Young changemakers such as Rachel Wheeler (Haiti homes) and Yash Gupta (gathering glasses for the poor) began small but scaled through repetition and purpose. Each story illustrates that passion plus empathy leads to effectiveness—and that adult mentorship amplifies moral momentum.

From Compassion to Commitment

Empathy becomes influence when anchored in purpose and structure. Changemaking is learned courage—the moment empathy finds legs.

Through projects, mentoring, and sustained engagement, children learn to turn caring into capability. This is the final evolution of empathy: feeling deeply, thinking clearly, and acting persistently for others.


Parenting for Empathic Growth

Borba closes with a reminder: parents and caregivers hold the deepest influence on empathy’s development. Your expectations, examples, and family rituals create the climate where empathy either thrives or withers.

Expect, Model, and Coach

Set clear moral expectations ('We care for others'), but back them with action. Lucy became an upstander because her father voiced consistent expectations and modeled concern for others. Children learn empathy not by hearing about it but watching it practiced—neighbors helped, apologies made, kindness repeated.

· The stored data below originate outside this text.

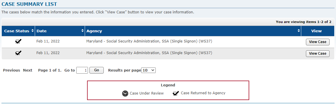Go to Previous page link

tap(12, 70)
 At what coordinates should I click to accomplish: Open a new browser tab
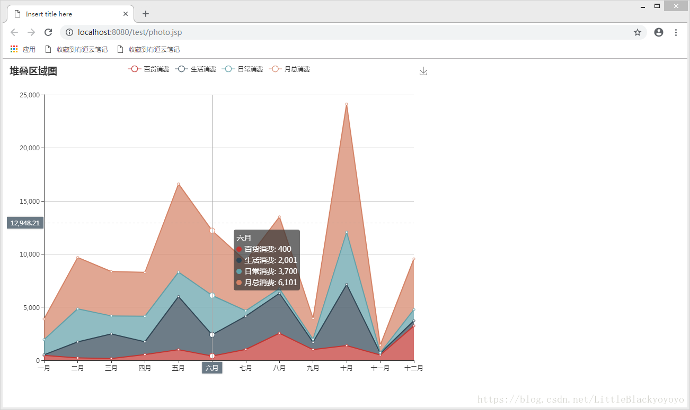[146, 14]
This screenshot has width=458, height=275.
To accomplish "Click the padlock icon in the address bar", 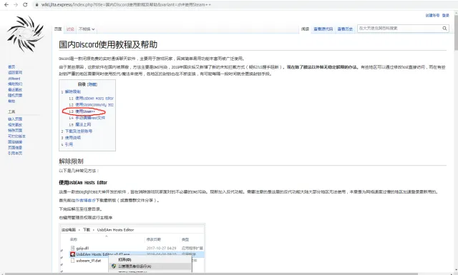I will pos(36,5).
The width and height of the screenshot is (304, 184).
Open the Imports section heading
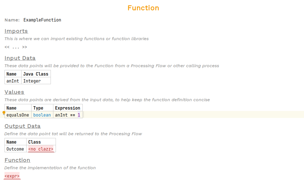(x=16, y=31)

Balance Help and Responsibility

Avoid rescuing your child from difficulties. Let them face age-appropriate conflict and practice repair. When you guide reflection rather than shield from discomfort, you strengthen emotional regulation and confidence—key ingredients for empathy.

Rituals That Anchor Values

Family meetings, kindness boxes, and bedtime reflection notes all serve as rituals embedding empathy into daily life. Borba calls these cultural anchors—the quiet repetition that builds moral consistency. Inductive discipline (explaining how behavior affects others) shapes conscience far better than authoritarian rules alone.

A Village of Empathy

Building moral identity benefits from shared parenting circles. Borba cites Ashoka’s 'Parenting Changemakers' groups as examples of collective empathy instruction spreading through neighborhoods.

Ultimately, you cultivate empathy by expecting it, modeling it, and giving children space to practice it. The family becomes the first empathy lab—its culture, language, and rituals forge children capable of compassion and courage beyond the home.